* _WHAT TO DO_
The expected output is exactly the lines below, starting at the line with "For every named target in this 158×2576" and ending at the line with "Privacidad (135, 2546)", both included; no other line belongs in it.

* _DATASET CONTENT_
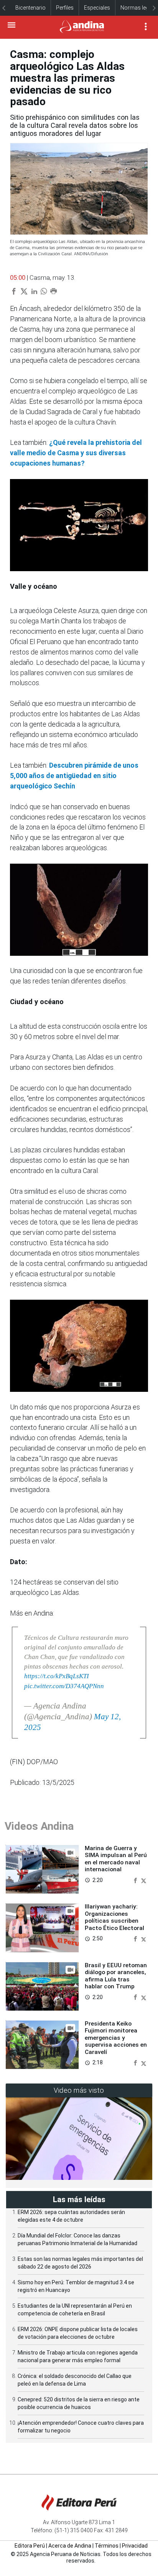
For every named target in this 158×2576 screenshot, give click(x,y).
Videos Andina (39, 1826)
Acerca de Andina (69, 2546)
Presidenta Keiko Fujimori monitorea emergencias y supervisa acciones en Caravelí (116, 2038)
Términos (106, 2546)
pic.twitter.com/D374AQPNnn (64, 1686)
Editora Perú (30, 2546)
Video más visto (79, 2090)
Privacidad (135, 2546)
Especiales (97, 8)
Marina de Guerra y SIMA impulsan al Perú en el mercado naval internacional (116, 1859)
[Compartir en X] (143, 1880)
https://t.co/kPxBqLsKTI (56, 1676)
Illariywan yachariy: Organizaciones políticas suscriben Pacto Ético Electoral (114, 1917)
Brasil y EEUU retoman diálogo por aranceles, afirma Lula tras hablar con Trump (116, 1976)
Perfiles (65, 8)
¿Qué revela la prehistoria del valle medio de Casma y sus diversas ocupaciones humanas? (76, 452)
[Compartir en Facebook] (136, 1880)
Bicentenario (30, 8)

--

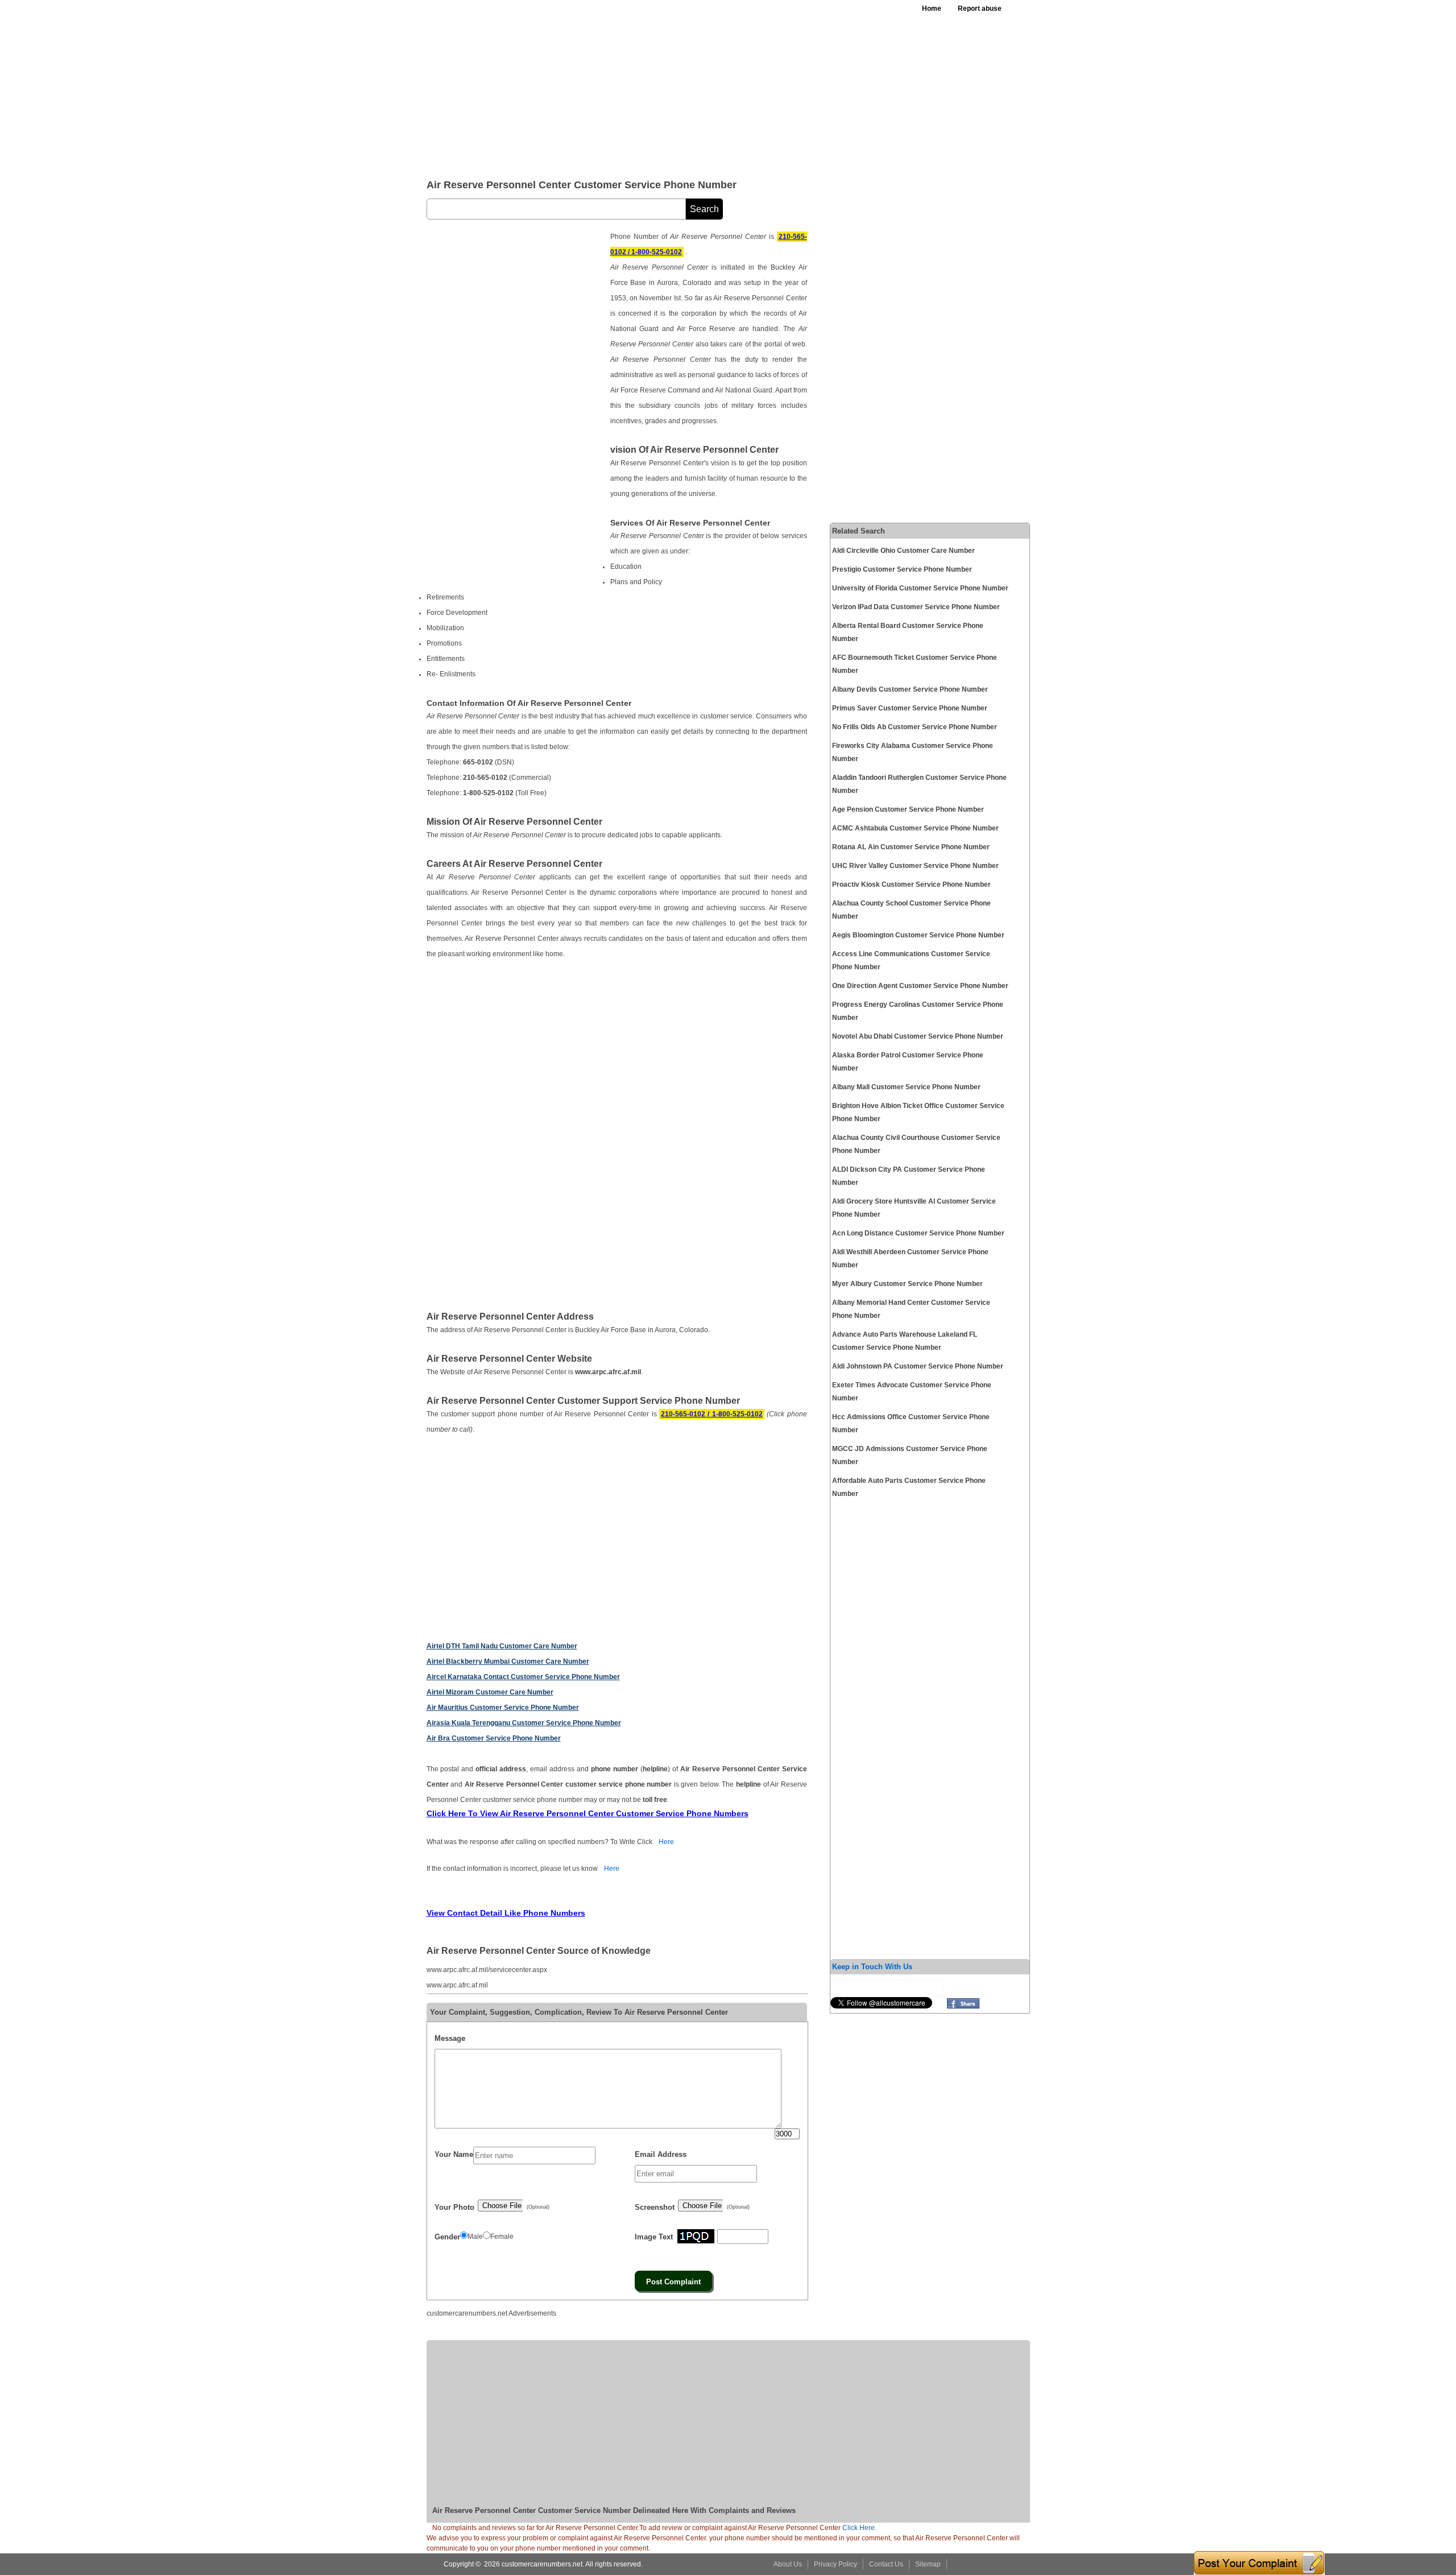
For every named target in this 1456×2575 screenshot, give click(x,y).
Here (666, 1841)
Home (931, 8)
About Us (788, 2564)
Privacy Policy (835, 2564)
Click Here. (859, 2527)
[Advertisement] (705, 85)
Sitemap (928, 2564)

* _TASK ANSWER_
For every named target in this 158×2576 screenshot, give click(x,y).
Videos Andina (39, 1826)
Acerca de Andina (69, 2546)
Presidenta Keiko Fujimori monitorea emergencias y supervisa acciones en Caravelí (116, 2038)
Términos (106, 2546)
pic.twitter.com/D374AQPNnn (64, 1686)
Editora Perú (30, 2546)
Video más visto (79, 2090)
Privacidad (135, 2546)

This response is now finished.